Stored listing:

---

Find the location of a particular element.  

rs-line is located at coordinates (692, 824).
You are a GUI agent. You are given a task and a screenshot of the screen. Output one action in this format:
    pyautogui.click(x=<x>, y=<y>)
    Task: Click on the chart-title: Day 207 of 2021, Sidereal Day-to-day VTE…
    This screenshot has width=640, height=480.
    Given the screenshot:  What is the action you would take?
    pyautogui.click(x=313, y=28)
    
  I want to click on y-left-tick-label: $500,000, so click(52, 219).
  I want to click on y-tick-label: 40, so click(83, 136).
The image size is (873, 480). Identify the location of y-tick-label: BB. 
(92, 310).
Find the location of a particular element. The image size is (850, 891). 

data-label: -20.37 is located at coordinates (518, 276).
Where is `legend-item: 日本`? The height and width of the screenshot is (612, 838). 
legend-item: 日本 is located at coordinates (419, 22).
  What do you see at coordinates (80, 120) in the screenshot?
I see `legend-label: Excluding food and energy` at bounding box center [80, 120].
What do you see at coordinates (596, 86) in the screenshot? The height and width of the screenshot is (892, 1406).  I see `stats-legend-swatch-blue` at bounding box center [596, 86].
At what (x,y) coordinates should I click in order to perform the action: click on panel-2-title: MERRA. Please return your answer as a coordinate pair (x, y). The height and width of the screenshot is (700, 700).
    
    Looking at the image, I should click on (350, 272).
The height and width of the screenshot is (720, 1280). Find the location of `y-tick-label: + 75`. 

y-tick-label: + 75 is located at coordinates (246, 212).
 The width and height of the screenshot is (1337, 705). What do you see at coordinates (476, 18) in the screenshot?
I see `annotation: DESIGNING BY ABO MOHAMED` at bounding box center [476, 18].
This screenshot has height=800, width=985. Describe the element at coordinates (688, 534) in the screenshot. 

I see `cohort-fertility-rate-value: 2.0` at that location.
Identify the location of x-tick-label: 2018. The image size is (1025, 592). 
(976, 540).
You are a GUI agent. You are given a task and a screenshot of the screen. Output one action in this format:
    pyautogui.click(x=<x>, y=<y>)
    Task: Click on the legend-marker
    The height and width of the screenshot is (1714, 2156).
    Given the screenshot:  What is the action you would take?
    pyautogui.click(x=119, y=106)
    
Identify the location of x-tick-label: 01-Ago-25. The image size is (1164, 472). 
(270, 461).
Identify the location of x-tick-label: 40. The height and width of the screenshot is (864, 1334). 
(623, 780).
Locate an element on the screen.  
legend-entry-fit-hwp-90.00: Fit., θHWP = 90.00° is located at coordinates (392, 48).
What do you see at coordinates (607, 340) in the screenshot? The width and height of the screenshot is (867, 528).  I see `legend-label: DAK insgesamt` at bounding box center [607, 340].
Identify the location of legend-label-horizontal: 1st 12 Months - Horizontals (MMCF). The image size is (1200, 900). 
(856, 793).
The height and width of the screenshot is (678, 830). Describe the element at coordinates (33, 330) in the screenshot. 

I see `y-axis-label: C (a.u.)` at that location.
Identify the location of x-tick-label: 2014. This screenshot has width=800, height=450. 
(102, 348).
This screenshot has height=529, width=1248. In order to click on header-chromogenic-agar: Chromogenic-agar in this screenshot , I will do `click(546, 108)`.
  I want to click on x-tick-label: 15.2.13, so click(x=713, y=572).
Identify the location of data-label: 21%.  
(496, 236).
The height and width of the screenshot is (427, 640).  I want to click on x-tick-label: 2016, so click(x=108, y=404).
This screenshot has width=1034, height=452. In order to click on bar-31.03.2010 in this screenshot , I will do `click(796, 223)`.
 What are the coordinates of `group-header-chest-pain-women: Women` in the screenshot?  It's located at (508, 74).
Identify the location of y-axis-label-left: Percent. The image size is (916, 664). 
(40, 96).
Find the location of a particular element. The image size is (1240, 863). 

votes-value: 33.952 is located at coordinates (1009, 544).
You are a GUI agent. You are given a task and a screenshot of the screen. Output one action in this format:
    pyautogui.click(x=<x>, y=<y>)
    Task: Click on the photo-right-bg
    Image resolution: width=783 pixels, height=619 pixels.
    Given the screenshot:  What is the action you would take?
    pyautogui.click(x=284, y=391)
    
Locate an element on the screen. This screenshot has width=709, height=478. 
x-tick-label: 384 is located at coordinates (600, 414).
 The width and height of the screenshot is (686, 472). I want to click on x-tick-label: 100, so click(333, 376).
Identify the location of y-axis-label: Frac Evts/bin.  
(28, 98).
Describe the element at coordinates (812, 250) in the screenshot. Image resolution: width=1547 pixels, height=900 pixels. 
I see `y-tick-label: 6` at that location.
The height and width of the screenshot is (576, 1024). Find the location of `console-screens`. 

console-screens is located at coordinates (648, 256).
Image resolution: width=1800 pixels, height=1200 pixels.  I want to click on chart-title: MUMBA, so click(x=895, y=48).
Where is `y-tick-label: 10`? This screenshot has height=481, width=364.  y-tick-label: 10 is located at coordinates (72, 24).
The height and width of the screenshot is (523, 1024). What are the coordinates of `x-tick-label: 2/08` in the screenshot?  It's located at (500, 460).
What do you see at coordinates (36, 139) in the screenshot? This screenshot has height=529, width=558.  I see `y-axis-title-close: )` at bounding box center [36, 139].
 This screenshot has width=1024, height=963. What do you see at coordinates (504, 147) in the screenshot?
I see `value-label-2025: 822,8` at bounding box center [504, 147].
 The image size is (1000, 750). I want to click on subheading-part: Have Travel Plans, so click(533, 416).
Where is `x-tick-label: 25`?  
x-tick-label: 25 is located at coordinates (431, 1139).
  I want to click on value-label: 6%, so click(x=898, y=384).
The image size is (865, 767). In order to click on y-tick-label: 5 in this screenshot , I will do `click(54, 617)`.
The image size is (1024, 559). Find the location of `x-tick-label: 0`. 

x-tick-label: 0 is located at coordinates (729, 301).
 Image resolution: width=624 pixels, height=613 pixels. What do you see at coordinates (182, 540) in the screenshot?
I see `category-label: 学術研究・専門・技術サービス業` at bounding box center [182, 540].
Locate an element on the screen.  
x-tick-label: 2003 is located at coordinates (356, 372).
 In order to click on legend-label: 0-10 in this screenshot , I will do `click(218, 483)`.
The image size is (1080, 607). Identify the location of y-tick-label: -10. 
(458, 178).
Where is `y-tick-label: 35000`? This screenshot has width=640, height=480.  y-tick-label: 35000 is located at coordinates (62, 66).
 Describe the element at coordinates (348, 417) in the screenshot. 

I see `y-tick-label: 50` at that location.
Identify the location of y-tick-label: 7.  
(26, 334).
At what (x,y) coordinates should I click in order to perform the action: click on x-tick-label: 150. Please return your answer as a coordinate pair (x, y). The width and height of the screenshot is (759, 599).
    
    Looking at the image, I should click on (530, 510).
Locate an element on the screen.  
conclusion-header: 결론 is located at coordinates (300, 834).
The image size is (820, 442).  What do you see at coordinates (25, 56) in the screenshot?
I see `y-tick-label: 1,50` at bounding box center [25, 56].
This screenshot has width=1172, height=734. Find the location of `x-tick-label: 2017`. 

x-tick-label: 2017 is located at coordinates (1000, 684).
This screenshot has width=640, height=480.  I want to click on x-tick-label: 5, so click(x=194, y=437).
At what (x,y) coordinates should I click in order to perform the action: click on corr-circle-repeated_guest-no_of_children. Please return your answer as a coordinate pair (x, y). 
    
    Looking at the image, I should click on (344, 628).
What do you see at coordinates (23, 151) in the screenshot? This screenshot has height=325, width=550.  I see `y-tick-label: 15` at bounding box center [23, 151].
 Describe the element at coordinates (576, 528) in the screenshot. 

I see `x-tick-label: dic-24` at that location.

---

Task brief
Copy the lines of the listing above verbatim, starting with the line that contains "What do you see at coordinates (23, 151)" and continuing through the end of the listing.

Expected answer
What do you see at coordinates (23, 151) in the screenshot? This screenshot has height=325, width=550.  I see `y-tick-label: 15` at bounding box center [23, 151].
 Describe the element at coordinates (576, 528) in the screenshot. 

I see `x-tick-label: dic-24` at that location.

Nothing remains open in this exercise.